> Problem to work on
Every entry below needs to be repeated exactly.

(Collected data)
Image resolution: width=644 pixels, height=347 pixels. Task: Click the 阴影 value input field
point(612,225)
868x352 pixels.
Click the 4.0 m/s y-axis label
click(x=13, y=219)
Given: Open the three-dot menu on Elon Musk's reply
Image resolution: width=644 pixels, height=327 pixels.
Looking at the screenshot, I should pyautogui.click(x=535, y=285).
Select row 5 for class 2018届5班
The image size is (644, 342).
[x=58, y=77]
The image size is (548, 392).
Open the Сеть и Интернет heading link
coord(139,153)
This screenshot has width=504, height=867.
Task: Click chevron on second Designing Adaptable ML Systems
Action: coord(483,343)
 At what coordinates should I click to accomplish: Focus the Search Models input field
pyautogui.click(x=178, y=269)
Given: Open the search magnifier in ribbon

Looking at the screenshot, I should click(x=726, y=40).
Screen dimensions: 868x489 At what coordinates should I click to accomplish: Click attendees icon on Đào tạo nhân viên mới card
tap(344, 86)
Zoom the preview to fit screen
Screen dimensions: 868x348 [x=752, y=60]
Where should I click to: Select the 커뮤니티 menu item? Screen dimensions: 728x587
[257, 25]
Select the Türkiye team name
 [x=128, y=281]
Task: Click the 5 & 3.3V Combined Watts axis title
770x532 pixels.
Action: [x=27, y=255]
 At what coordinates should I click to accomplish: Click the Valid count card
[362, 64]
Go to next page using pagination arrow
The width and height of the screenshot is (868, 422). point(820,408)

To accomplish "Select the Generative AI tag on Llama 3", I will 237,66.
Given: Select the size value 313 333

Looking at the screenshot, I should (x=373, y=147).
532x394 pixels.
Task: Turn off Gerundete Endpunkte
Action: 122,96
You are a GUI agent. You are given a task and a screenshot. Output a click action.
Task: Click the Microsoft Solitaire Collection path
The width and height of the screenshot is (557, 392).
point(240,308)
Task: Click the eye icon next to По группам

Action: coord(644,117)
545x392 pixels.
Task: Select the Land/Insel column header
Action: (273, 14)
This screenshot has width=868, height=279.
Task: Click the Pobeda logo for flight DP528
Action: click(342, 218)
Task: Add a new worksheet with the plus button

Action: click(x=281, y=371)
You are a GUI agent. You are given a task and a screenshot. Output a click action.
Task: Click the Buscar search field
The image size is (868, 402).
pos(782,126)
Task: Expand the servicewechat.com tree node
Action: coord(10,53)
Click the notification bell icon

> Response to this task
Image resolution: width=644 pixels, height=347 pixels. Task: Click the 阴影 value input field
point(612,225)
868x352 pixels.
Click the 4.0 m/s y-axis label
click(x=13, y=219)
Given: Open the three-dot menu on Elon Musk's reply
Image resolution: width=644 pixels, height=327 pixels.
Looking at the screenshot, I should pyautogui.click(x=535, y=285).
Select row 5 for class 2018届5班
The image size is (644, 342).
[x=58, y=77]
The image size is (548, 392).
Open the Сеть и Интернет heading link
coord(139,153)
This screenshot has width=504, height=867.
Task: Click chevron on second Designing Adaptable ML Systems
Action: coord(483,343)
 At what coordinates should I click to accomplish: Focus the Search Models input field
pyautogui.click(x=178, y=269)
Given: Open the search magnifier in ribbon

Looking at the screenshot, I should click(x=726, y=40).
Screen dimensions: 868x489 At what coordinates should I click to accomplish: Click attendees icon on Đào tạo nhân viên mới card
tap(344, 86)
Zoom the preview to fit screen
Screen dimensions: 868x348 [x=752, y=60]
Where should I click to: Select the 커뮤니티 menu item? Screen dimensions: 728x587
[257, 25]
Select the Türkiye team name
 [x=128, y=281]
Task: Click the 5 & 3.3V Combined Watts axis title
770x532 pixels.
Action: [x=27, y=255]
 At what coordinates should I click to accomplish: Click the Valid count card
[362, 64]
Go to next page using pagination arrow
The width and height of the screenshot is (868, 422). point(820,408)

To accomplish "Select the Generative AI tag on Llama 3", I will 237,66.
Given: Select the size value 313 333

Looking at the screenshot, I should (x=373, y=147).
532x394 pixels.
Task: Turn off Gerundete Endpunkte
Action: 122,96
You are a GUI agent. You are given a task and a screenshot. Output a click action.
Task: Click the Microsoft Solitaire Collection path
The width and height of the screenshot is (557, 392).
point(240,308)
Task: Click the eye icon next to По группам

Action: coord(644,117)
545x392 pixels.
Task: Select the Land/Insel column header
Action: (273, 14)
This screenshot has width=868, height=279.
Task: Click the Pobeda logo for flight DP528
Action: click(342, 218)
Task: Add a new worksheet with the plus button

Action: click(x=281, y=371)
You are a GUI agent. You are given a task and a screenshot. Output a click action.
Task: Click the Buscar search field
The image size is (868, 402).
pos(782,126)
Task: Expand the servicewechat.com tree node
Action: coord(10,53)
Click the notification bell icon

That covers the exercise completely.